> [EXTRACT PROVIDED]
+===+
# HDMI - over CAT5E needed for what length



## seantx (Oct 12, 2014)

I am setting up my projector and will be running an HDMI cord but would like some help determining if I should use a "signal extender". 

The run will be approximately 30'-35'. Has anyone ever used an HDMI signal for this long a run from AV Receiver to HDTV?

In my current home (selling/closing later this month) I have a 50' HDMI cable connecting my Pioneer VSX-1122k to Sony 55" LCD and has always felt sluggish. There have been several occasions where I have to turn the TV off and back on again to get the signal to come through ... wondering if I'll have the same issues at 30'. I would test on current setup but am being lazy and don't really have time to mess with it and would prefer not to fall through the attic before selling.


----------



## tonyvdb (Sep 5, 2007)

A decent 35' HDMI cable should have no issues, I use one and have never had any troubles with the Handshake.


----------



## rab-byte (Feb 1, 2011)

35' is fine usually. 

I'll recommend extenders past 50' usually. 

If you go the extender route stick with HDbaseT over single cat cable. Atlona and Leaf are great but do cost more.


----------



## alfa-74 (Aug 31, 2013)

I'm using a 30 ft redmere hdmi cable for my projector without any issue

See monoprice options


----------



## lashlee (Mar 31, 2014)

I've got one that I installed for a buddy, though I can't remember the brand of it. He had a random problem with a ceiling fan causing a video drop out when the fan was power cycled. I couldn't ever figure out why it had the problem but ended up running a regular 35' cable and the problem disappeared. I liked the idea of it since it was HDMI and IR over the two cat5 cables.


----------



## Steeve-O (Dec 3, 2010)

I bought a 50' HDMI cable from monoprice to hook my PC to my AVR and it work fine. You don't need anything fancy just make sure to grab an high speed one with a good large wire gauge and it will work fine. I think mine is 24 or 22 awg I might have gone overkill but it work.


----------



## seantx (Oct 12, 2014)

This helps, thanks everyone!


----------
+===+
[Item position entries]
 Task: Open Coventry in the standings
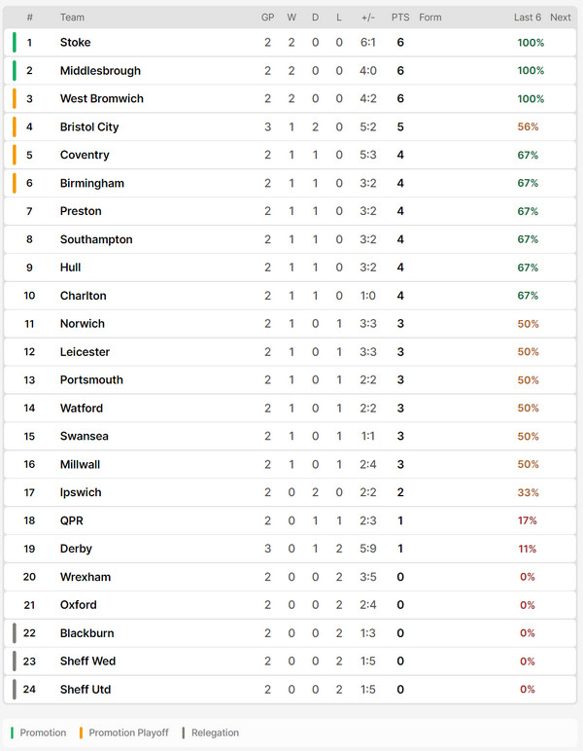click(x=85, y=155)
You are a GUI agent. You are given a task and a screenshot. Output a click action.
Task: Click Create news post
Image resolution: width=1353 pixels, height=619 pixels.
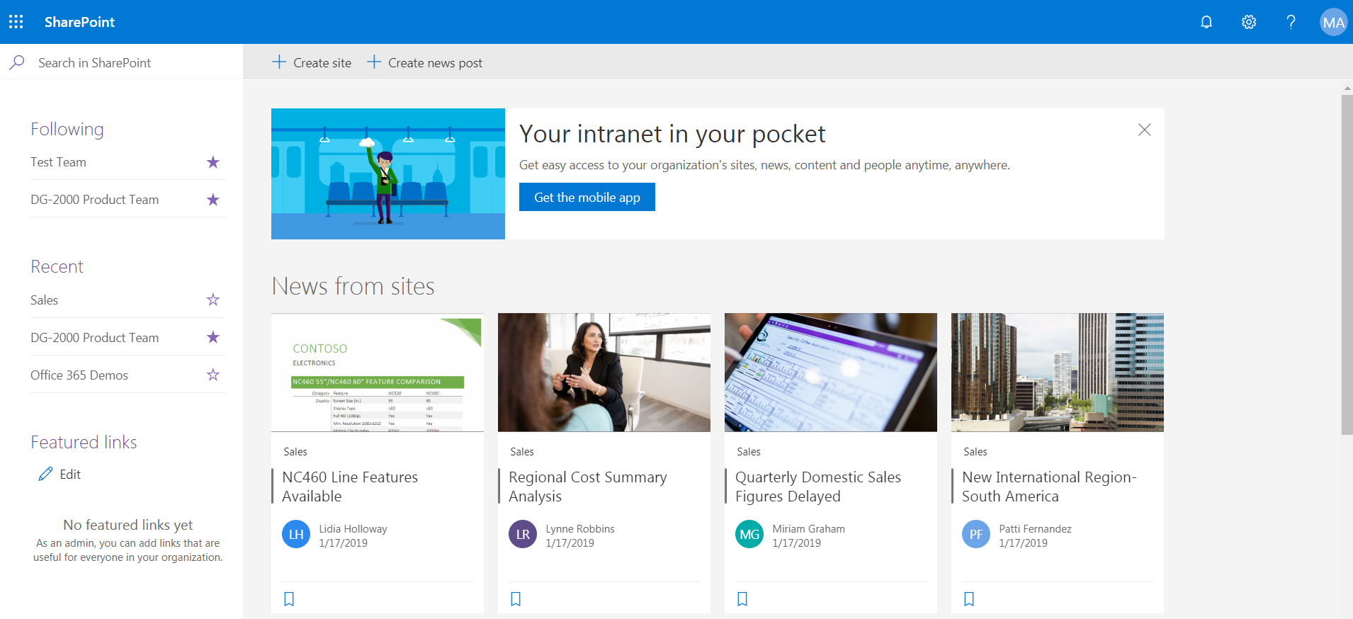click(425, 63)
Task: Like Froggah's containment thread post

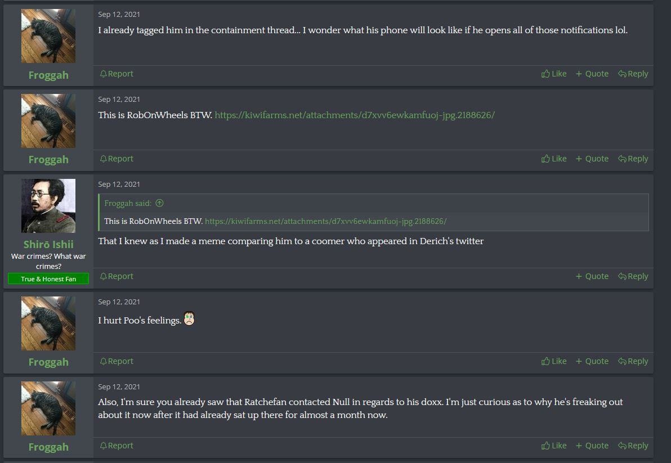Action: 554,74
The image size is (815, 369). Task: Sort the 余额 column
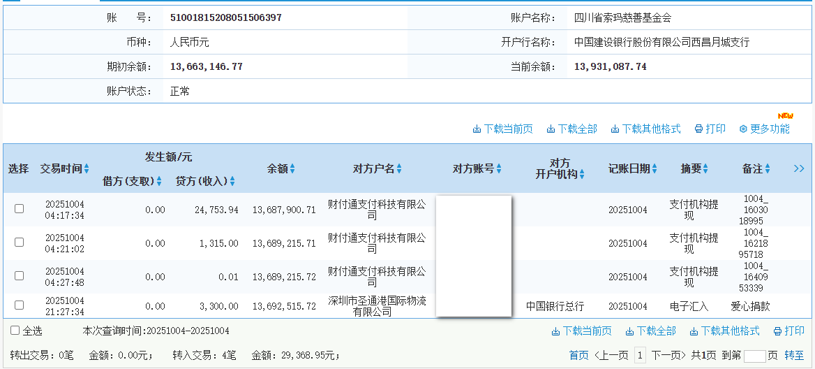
+===+
Please reproduce, word for word, the stretch of the HDMI cable length thread from "In my current" through "with the Handshake.".

> [ANSWER TO THIS EXERCISE]
In my current home (selling/closing later this month) I have a 50' HDMI cable connecting my Pioneer VSX-1122k to Sony 55" LCD and has always felt sluggish. There have been several occasions where I have to turn the TV off and back on again to get the signal to come through ... wondering if I'll have the same issues at 30'. I would test on current setup but am being lazy and don't really have time to mess with it and would prefer not to fall through the attic before selling.


----------



## tonyvdb (Sep 5, 2007)

A decent 35' HDMI cable should have no issues, I use one and have never had any troubles with the Handshake.